ГЛАВА XXVII
ТЕРЗАНИЯ КАНОНИКА
– Смирение, смирение! – снова сказал дон Иносенсио.
– Смирение, смирение!..- повторила Мария Ремедиос, вытирая слезы.- Раз уж моему дорогому сыночку суждено вечно быть горемыкой, пусть будет так. Тяжб становится все меньше и меньше, скоро наступит день, когда адвокатов не будут ставить ни во что. Для чего же тогда талант? Зачем он столько учился и ломал себе голову? Ах, мы бедные… Придет день, сеньор дон Иносенсио, когда у моего несчастного сына не будет даже подушки, чтобы приклонить голову…
– Что ты говоришь!
– То, что слышите… Если это не так, то скажите мне, пожалуйста, какое наследство оставите вы ему после своей смерти? Четыре гроша, шесть книжонок… нищету – и больше ничего… Придут времена, такие времена, дядюшка… Бедный мальчик в последнее время так ослабел, что скоро совсем не сможет работать.

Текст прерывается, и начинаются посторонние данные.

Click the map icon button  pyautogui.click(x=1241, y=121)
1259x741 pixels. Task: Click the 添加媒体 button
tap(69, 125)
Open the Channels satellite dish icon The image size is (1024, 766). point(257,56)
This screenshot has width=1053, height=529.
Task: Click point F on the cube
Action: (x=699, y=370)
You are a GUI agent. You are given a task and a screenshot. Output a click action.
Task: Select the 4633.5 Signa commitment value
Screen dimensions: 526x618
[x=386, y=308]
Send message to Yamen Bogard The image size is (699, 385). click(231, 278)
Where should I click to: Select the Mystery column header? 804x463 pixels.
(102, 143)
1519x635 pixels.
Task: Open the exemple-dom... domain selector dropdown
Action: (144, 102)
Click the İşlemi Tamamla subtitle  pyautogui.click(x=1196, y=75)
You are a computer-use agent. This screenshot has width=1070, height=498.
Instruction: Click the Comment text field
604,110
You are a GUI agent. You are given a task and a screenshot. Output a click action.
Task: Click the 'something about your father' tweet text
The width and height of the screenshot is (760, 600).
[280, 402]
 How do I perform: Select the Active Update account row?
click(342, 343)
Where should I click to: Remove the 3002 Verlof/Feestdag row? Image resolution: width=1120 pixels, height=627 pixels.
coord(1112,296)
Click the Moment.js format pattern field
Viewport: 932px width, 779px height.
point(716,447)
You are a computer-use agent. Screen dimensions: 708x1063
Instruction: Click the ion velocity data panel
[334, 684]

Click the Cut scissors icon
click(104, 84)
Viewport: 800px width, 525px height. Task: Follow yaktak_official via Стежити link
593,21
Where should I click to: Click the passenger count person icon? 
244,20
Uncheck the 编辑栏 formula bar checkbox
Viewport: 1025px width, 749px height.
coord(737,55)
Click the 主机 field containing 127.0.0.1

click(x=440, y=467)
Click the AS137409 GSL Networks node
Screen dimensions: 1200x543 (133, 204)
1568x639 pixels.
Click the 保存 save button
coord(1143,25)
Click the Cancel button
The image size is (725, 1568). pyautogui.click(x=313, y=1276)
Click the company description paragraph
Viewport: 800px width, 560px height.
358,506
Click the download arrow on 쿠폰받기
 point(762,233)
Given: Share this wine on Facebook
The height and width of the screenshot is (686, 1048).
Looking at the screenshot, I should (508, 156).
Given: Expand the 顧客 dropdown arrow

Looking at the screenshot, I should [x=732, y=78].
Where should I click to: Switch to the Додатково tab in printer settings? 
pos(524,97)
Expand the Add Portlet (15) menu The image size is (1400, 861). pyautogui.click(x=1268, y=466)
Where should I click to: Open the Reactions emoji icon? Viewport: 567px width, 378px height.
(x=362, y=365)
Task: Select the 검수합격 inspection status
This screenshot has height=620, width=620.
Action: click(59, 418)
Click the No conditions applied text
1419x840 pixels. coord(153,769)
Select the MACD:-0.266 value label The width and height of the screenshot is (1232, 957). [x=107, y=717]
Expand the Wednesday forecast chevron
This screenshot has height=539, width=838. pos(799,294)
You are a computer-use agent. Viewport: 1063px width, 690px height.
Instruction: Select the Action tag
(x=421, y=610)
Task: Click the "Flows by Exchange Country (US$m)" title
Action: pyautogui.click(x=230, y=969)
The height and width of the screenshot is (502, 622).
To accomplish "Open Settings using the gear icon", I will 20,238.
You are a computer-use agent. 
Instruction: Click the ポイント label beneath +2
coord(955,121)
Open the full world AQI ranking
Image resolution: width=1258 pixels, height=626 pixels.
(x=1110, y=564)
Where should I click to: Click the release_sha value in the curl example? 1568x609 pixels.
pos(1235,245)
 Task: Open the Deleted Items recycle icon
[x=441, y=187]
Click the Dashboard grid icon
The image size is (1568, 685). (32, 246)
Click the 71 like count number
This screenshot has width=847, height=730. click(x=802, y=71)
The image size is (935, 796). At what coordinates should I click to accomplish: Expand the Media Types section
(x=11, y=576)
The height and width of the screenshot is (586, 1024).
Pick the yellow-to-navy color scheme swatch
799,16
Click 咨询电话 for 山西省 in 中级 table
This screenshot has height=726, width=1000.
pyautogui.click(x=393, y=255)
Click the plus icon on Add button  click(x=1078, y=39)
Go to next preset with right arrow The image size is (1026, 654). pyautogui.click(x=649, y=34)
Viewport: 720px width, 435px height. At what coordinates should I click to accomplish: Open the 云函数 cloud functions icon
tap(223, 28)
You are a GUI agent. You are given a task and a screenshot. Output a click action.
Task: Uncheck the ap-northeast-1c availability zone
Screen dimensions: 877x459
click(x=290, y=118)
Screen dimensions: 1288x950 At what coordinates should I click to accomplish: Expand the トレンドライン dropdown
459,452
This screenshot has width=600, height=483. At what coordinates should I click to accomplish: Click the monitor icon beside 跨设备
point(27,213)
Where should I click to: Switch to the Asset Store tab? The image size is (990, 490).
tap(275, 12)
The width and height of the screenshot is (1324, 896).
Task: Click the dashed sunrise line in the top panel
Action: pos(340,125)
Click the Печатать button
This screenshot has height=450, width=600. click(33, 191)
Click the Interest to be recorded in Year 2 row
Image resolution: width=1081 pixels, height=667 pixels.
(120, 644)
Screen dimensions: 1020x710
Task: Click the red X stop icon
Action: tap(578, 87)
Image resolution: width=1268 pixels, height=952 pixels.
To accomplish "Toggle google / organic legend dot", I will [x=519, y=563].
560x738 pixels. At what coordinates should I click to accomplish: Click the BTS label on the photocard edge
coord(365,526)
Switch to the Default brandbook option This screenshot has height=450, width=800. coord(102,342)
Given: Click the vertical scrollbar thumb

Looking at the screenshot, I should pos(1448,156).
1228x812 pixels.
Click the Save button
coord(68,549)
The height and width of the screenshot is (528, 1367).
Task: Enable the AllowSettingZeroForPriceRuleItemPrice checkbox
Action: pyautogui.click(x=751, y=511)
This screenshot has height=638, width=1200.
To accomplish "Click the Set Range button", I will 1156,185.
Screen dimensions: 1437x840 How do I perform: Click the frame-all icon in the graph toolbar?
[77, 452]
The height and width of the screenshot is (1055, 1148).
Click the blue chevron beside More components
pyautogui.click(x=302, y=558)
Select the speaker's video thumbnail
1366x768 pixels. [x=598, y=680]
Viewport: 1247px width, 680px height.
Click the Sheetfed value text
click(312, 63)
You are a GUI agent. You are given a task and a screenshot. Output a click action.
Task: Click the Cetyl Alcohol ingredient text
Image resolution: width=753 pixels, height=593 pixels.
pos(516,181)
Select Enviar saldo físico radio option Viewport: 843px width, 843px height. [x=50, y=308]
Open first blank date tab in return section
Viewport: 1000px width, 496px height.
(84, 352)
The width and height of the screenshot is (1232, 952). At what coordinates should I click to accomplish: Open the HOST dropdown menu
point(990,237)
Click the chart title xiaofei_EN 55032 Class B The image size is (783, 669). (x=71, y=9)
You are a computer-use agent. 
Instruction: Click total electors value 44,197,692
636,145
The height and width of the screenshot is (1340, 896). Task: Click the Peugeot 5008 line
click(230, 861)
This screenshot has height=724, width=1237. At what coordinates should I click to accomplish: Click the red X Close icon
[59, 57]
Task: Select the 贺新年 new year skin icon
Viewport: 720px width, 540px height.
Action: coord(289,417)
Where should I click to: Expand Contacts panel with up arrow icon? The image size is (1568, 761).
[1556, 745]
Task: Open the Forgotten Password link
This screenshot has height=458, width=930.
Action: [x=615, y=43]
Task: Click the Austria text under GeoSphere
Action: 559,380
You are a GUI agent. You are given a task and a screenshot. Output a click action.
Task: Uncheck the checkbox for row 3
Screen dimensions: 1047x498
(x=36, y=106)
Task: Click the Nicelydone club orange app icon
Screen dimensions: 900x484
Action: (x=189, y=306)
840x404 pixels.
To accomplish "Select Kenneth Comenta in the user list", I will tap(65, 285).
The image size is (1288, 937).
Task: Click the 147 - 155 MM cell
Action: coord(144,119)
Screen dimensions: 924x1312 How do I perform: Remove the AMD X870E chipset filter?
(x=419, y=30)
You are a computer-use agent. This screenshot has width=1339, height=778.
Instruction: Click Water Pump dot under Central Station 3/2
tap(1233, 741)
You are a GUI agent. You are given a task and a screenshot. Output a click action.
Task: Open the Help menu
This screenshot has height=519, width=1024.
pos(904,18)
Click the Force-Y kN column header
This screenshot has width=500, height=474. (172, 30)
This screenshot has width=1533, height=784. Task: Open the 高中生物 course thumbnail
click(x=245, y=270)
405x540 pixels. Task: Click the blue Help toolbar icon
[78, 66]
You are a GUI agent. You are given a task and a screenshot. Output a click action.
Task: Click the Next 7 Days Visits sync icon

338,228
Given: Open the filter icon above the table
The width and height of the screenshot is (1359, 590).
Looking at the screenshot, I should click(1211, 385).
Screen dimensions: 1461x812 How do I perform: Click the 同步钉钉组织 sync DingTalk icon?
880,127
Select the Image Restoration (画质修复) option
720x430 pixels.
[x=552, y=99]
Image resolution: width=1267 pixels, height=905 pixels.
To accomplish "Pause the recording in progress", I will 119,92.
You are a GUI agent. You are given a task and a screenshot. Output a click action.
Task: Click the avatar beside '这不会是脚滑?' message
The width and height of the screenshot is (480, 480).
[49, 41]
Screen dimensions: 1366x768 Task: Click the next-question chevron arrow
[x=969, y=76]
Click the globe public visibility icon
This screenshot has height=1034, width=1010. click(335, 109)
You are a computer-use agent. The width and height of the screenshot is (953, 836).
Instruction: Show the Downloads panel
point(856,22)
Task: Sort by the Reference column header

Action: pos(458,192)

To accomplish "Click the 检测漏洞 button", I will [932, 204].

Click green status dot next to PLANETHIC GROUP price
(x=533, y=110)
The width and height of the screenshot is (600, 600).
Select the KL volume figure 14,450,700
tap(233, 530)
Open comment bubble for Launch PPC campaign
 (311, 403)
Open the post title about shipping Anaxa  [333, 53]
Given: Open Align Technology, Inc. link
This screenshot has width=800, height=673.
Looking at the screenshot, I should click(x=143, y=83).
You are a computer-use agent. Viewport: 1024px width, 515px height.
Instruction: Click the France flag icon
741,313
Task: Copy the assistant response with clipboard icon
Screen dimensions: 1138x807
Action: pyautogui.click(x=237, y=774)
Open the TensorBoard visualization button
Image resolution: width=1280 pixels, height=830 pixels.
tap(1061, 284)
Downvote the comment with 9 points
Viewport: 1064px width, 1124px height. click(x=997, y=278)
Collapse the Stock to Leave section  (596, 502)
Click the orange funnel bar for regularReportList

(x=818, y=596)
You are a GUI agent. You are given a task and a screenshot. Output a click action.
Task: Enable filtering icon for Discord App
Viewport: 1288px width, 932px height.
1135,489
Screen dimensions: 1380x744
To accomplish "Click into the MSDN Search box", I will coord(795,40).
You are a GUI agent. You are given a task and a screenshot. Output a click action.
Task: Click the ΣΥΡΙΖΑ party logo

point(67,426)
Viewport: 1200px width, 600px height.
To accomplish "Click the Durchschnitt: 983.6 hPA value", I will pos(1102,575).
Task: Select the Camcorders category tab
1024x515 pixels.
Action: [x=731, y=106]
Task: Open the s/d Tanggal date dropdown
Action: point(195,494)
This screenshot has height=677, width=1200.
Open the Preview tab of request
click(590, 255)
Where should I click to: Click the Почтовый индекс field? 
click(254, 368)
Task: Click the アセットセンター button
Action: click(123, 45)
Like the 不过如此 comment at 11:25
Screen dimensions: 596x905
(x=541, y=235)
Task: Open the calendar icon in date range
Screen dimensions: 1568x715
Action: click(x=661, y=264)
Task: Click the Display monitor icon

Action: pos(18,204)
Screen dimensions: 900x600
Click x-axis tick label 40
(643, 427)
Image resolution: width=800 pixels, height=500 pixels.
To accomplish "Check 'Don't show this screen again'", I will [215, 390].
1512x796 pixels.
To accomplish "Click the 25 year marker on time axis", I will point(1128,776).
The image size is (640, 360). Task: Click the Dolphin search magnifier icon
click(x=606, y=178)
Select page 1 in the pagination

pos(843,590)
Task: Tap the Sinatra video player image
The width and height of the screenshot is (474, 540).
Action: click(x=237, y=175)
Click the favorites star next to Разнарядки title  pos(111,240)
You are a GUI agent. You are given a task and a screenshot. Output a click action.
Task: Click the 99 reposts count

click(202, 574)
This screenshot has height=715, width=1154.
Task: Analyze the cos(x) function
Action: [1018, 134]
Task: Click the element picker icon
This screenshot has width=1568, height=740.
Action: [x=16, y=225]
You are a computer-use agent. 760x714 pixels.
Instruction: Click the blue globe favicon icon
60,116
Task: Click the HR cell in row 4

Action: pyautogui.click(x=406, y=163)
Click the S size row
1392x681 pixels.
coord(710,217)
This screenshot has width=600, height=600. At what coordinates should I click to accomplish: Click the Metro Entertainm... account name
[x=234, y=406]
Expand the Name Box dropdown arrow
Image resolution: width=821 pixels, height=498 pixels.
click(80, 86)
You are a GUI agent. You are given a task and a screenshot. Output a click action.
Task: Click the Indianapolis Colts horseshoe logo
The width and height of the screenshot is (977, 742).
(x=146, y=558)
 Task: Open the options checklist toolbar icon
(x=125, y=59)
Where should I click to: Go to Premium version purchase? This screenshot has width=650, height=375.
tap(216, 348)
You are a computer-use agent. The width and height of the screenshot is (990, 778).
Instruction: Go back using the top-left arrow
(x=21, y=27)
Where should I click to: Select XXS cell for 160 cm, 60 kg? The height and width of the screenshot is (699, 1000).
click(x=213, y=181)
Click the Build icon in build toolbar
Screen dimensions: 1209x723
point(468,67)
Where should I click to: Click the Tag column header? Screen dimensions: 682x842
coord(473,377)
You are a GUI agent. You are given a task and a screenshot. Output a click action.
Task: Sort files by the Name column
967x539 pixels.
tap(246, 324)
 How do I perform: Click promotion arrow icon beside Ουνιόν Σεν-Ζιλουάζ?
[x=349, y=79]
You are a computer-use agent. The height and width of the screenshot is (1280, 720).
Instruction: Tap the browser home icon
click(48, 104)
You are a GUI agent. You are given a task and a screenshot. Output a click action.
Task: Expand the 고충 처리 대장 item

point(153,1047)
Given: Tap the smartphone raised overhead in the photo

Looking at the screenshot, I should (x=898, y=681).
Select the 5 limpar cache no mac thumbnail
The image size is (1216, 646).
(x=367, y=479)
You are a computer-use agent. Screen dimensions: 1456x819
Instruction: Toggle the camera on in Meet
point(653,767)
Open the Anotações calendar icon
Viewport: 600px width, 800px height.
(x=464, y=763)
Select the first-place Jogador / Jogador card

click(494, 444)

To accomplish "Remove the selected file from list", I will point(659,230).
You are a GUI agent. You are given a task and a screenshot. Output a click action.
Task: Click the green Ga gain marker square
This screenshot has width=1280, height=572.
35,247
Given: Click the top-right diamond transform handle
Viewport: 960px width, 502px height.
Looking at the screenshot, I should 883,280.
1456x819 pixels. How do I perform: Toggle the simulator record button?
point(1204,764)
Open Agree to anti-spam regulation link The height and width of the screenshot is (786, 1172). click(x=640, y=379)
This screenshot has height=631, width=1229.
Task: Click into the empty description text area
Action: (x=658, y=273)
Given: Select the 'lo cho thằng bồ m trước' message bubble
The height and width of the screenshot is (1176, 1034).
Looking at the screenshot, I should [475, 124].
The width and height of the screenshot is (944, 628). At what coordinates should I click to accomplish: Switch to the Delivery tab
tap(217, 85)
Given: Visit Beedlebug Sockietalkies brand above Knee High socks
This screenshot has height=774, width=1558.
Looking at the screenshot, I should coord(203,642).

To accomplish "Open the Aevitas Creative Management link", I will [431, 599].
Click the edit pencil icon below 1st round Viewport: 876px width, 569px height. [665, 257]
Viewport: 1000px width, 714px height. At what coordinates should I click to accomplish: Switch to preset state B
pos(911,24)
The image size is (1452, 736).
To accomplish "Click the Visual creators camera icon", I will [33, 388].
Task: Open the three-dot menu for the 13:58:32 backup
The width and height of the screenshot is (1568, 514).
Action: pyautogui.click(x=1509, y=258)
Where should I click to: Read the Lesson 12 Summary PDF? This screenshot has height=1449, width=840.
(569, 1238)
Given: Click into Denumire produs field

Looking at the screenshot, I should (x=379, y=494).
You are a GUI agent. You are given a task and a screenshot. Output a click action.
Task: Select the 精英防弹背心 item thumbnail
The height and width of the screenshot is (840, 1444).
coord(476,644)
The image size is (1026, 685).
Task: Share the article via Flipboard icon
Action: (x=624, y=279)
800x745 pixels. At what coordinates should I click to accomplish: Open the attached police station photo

Уже сейчас, когда он читает книгу, у него появляется тошнота, а когда он занимается по вечерам, у него начинается мигрень… Ему придется выпрашивать себе какое-нибудь местечко… А мне нужно будет заняться шитьем и, кто знает, кто знает… может быть, придется пойти с сумой.
– Что ты говоришь!
– Я хорошо знаю, что говорю… Ну и времечко наступит,- добавила эта добрейшая женщина еще более плаксиво.- Боже мой! Что-то будет с нами! Ах, как я страдаю. Только материнское сердце может так страдать… Только мать способна испытать такие муки ради благополучия своего ребенка. А вы? Разве вы можете понять меня? Нет, одно дело – иметь детей и страдать ради них, другое – петь в соборе «со святыми упокой» и преподавать латынь в школе… Вот и посмотрите, что пользы от того, что мой сын – ваш внучатный племянник, что у него столько отличных отметок, что он краса и гордость Орбахосы… Он помрет с голоду,- мы-то знаем, что дает адвокатура,- а не то ему придется просить места в Гаване, и там его убьет желтая лихорадка…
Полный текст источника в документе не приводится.